**WHAT IS REQUIRED:** Your copy should repeat each record below exactly and contain no images.

**SOURCE MATERIAL:**
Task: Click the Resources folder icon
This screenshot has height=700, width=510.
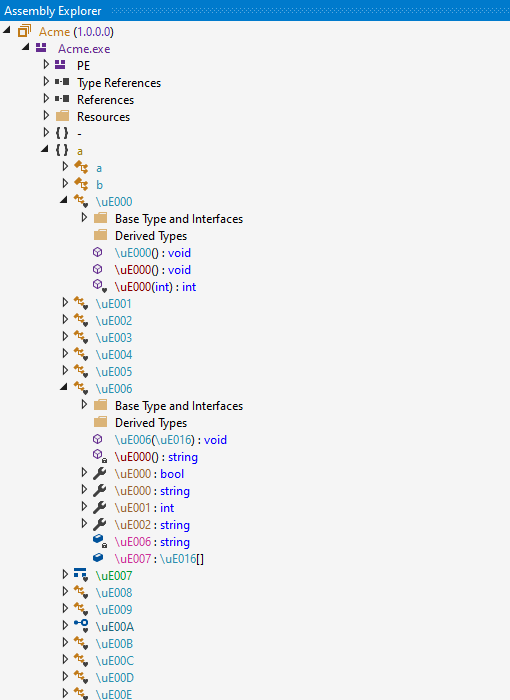Action: (63, 116)
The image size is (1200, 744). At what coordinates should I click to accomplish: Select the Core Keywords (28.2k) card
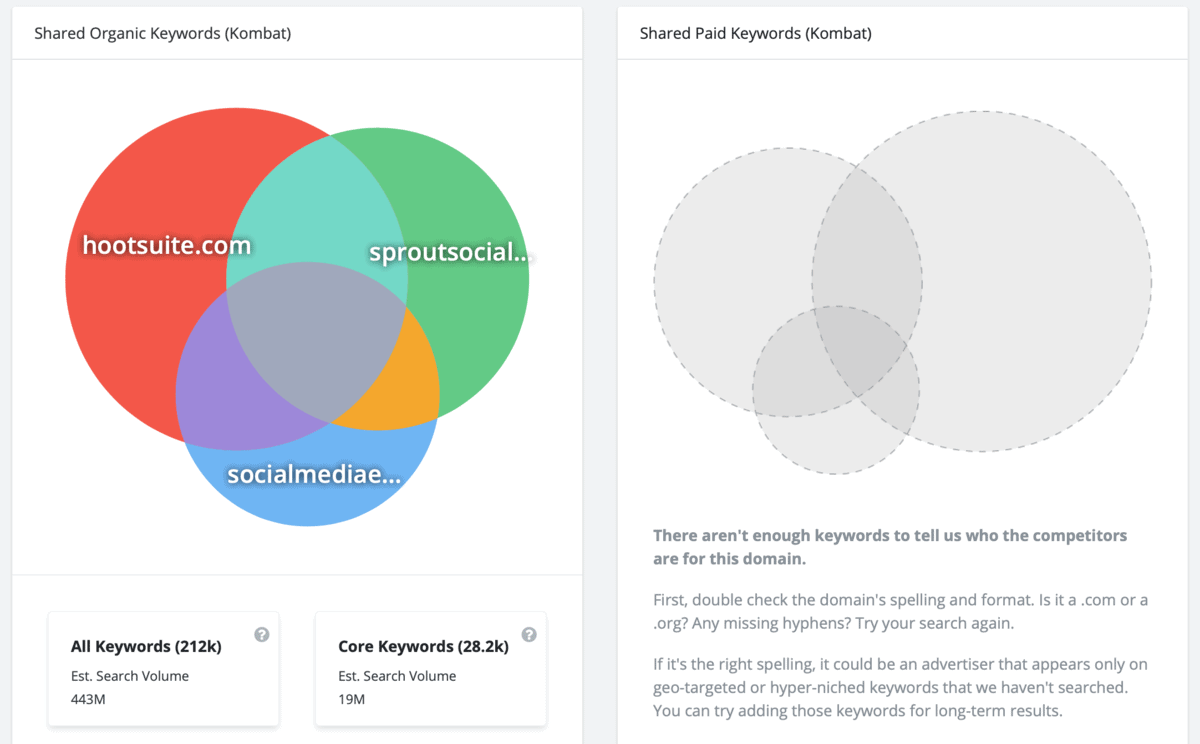(x=431, y=669)
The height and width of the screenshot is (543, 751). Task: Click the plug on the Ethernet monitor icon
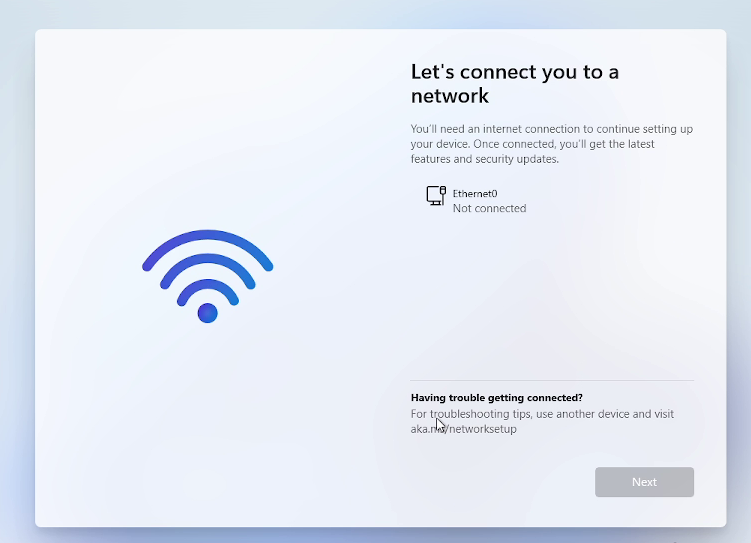pos(443,191)
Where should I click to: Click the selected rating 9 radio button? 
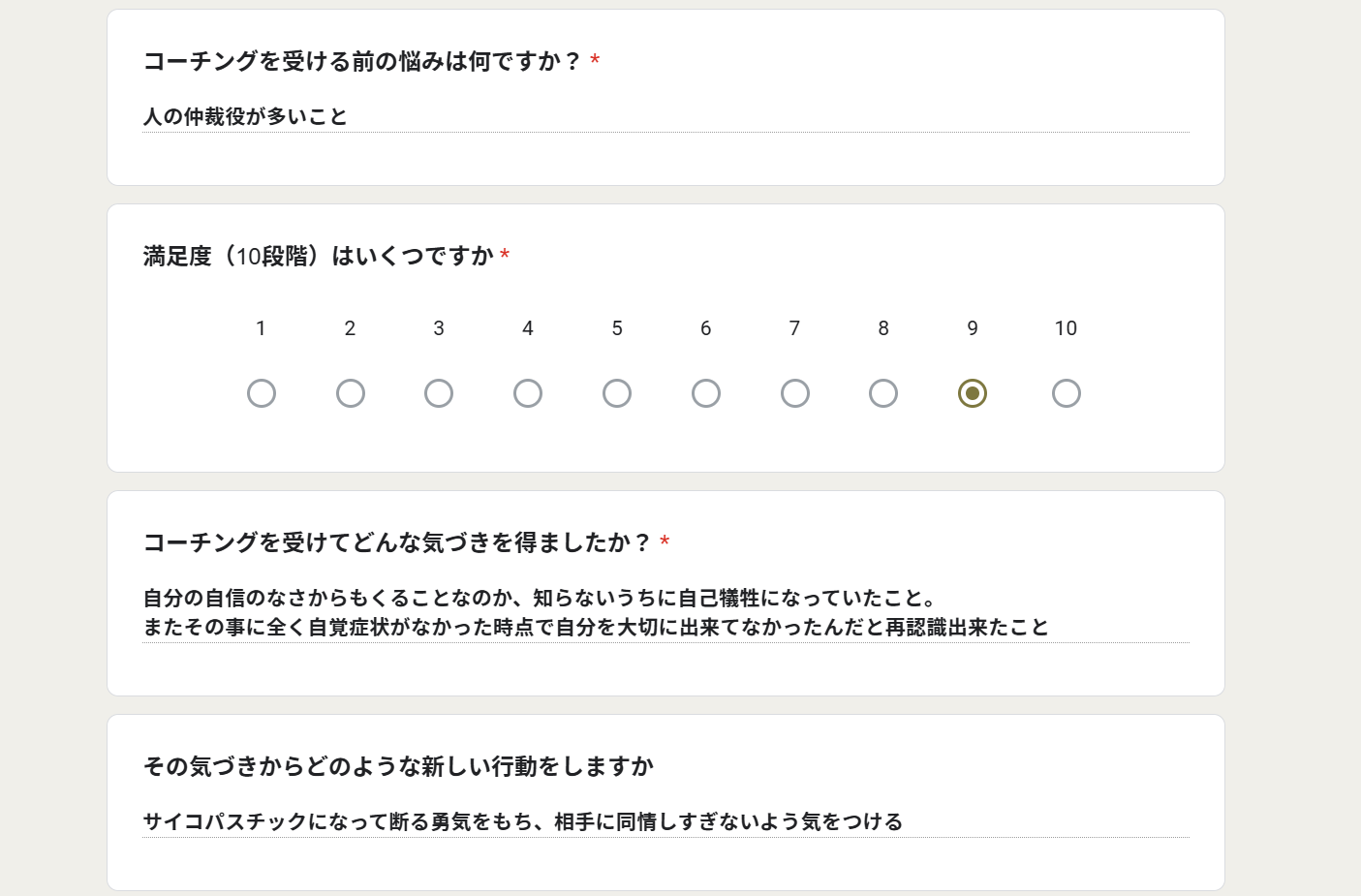coord(973,393)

**FINISHED EXERCISE:**
Task: Click the Resources folder icon
This screenshot has height=700, width=510.
Action: (63, 116)
The image size is (1200, 744). At what coordinates should I click to accomplish: Select the Core Keywords (28.2k) card
(x=431, y=669)
The height and width of the screenshot is (543, 751). Task: Click the plug on the Ethernet monitor icon
pos(443,191)
Where should I click to: Click the selected rating 9 radio button? 
coord(973,393)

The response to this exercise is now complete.